WARNING: This posting may be just a tiny bit uncharitable. Blame it on me working a busy nightshift.

Poxy bloody heroin addicts.

This post may also be just a shade judgemental...

I got sent to a call, "Male collapsed". I'm first on scene and as I enter the flat there is a partially dressed man on the floor with a woman kneeling over him.

At least she is honest.

"He's clucking, because he used to inject, and now smokes heroin. We had a fight now he's acting strange".

'Clucking' means that he is withdrawing from heroin.

"Is he on methadone?", I ask.

"Yes, but they don't give him enough", she replies.

Heroin addicts never think they get enough methadone, which is a drug that is used as part of heroin addiction treatment.

She continues, "so he went a bit strange, so I gave him a few runs to see if it made him any better".

'Runs' are a description used in smoking heroin.

So his addict girlfriend (she admits to sharing a drug of choice) has seen him go a bit strange and thought that giving him some heroin would help.

Normally this wouldn't be too much of a problem, we'd take him to hospital and let them sort it out...

But this one doesn't want to go to hospital. He is refusing despite using our range of persuasion tricks.

Apparently the local A&E doesn't give him enough methadone either. Apparently he has to take heroin with him when he goes to A&E so he can have a smoke of it outside the department.

We are stuck. We can't drag him out, his girlfriend and mum can't persuade him to go, and the police won't be able to do much.

This is also the sort of job that can (in the local slang) 'go bent'. In other words, this is the sort of patient who will take great pleasure in dying five minutes after we leave.
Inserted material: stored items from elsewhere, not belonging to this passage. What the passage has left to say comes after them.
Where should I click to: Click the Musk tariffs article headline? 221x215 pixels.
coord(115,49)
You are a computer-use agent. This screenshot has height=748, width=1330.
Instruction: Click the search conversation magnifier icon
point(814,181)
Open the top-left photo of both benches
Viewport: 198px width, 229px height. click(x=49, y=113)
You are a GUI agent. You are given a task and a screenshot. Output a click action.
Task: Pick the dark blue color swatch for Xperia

The ambulance crew decide to get an officer on duty to come down - this covers our backs, and means none of us should get the sack should the patient decide to stop breathing.
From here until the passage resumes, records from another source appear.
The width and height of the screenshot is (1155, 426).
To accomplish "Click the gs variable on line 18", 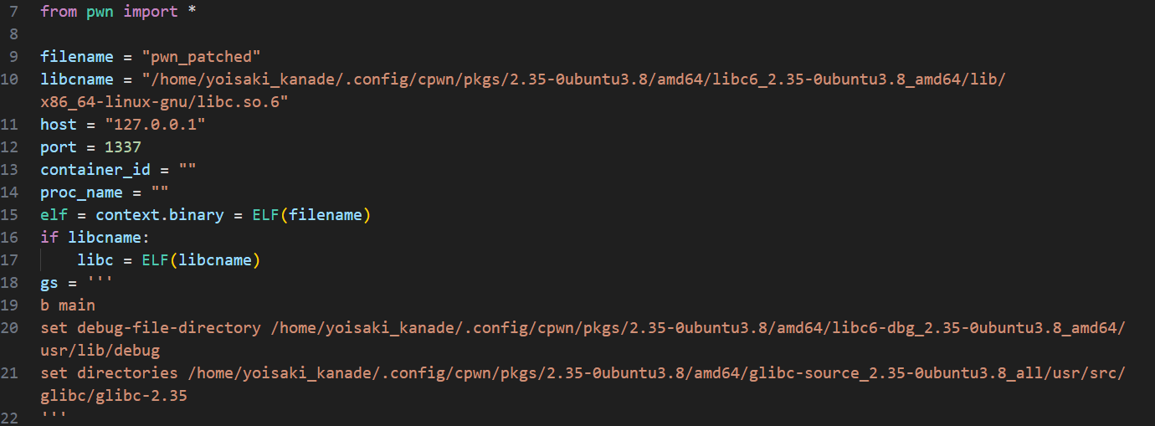I will pos(49,283).
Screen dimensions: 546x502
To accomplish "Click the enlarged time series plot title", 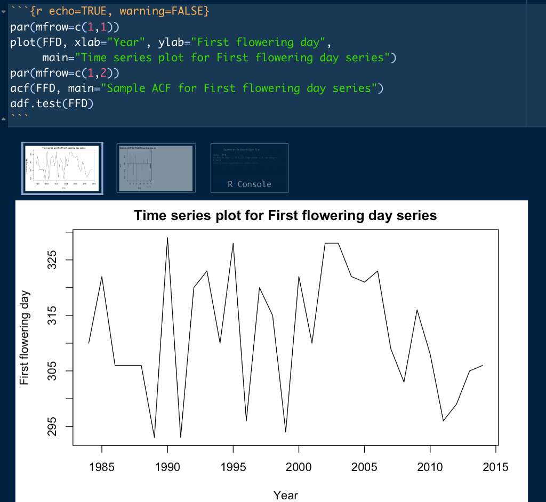I will pyautogui.click(x=286, y=216).
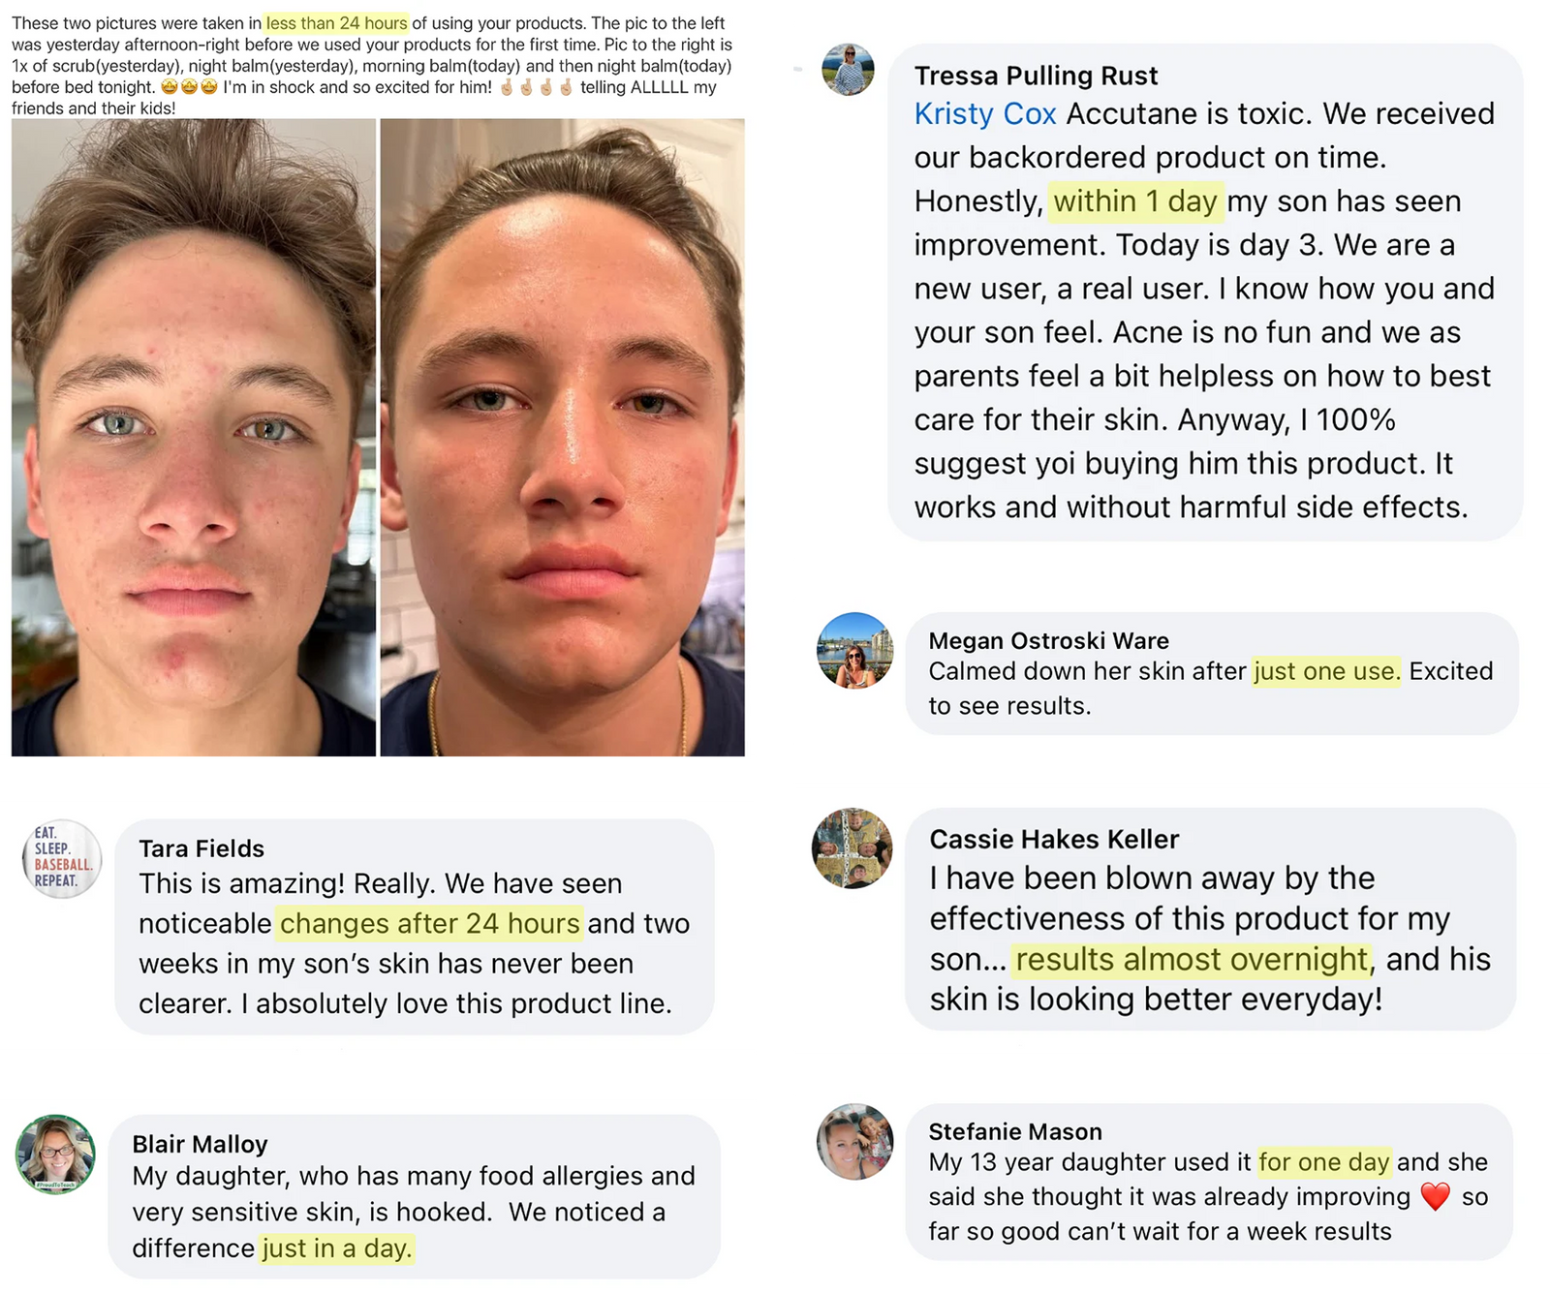
Task: Open Blair Malloy's profile picture
Action: [55, 1154]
I'm sorry to be judgemental, but as soon as you start thinking it's a good idea to start injecting heroin into your veins, you stop being a human being, and instead step outside normal society.

I've never met a heroin addict I've liked.
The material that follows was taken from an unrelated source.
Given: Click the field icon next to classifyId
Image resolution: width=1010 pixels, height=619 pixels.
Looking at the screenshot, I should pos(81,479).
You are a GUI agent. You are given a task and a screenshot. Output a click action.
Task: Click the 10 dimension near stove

On the flip side, there probably aren't that many heroin addicts who have found ambulance crews that they like.

It's on jobs like this that I rely on the training, and on my belief that, no matter how little I like the patient I'm treating, if I'm nice and polite to them it makes my life so much easier. I'll also treat them to the best of my ability, because anything else would just be wrong.

But it certainly doesn't help to think that while I am treating this patient there may be some little old lady, lying on the floor with a broken hip, awaiting an ambulance which is slow in coming because we are tied up dealing a heroin addict.

It also makes me both angry and sad that this person has completely wasted their life instead of doing something useful and productive. And don't forget the relatives, friends (and quite possibly) victims of crime) that are affected by his addiction.

And then after this job I get three maternataxis one after another.

Still, as my mother says "It must be nice to be busy - it must make the shift pass quickly".

I'd still like a cup of tea every so often...

And with a bit of luck I'll be in a better mood tomorrow. In the meantime - Does anyone know a good nightclub in London for a Saturday night? Does the LA2 still play 80's music? Every time I work nights I look with envy at people enjoying themselves - so this weekend I intend to enjoy myself and maybe go 'clubbing'.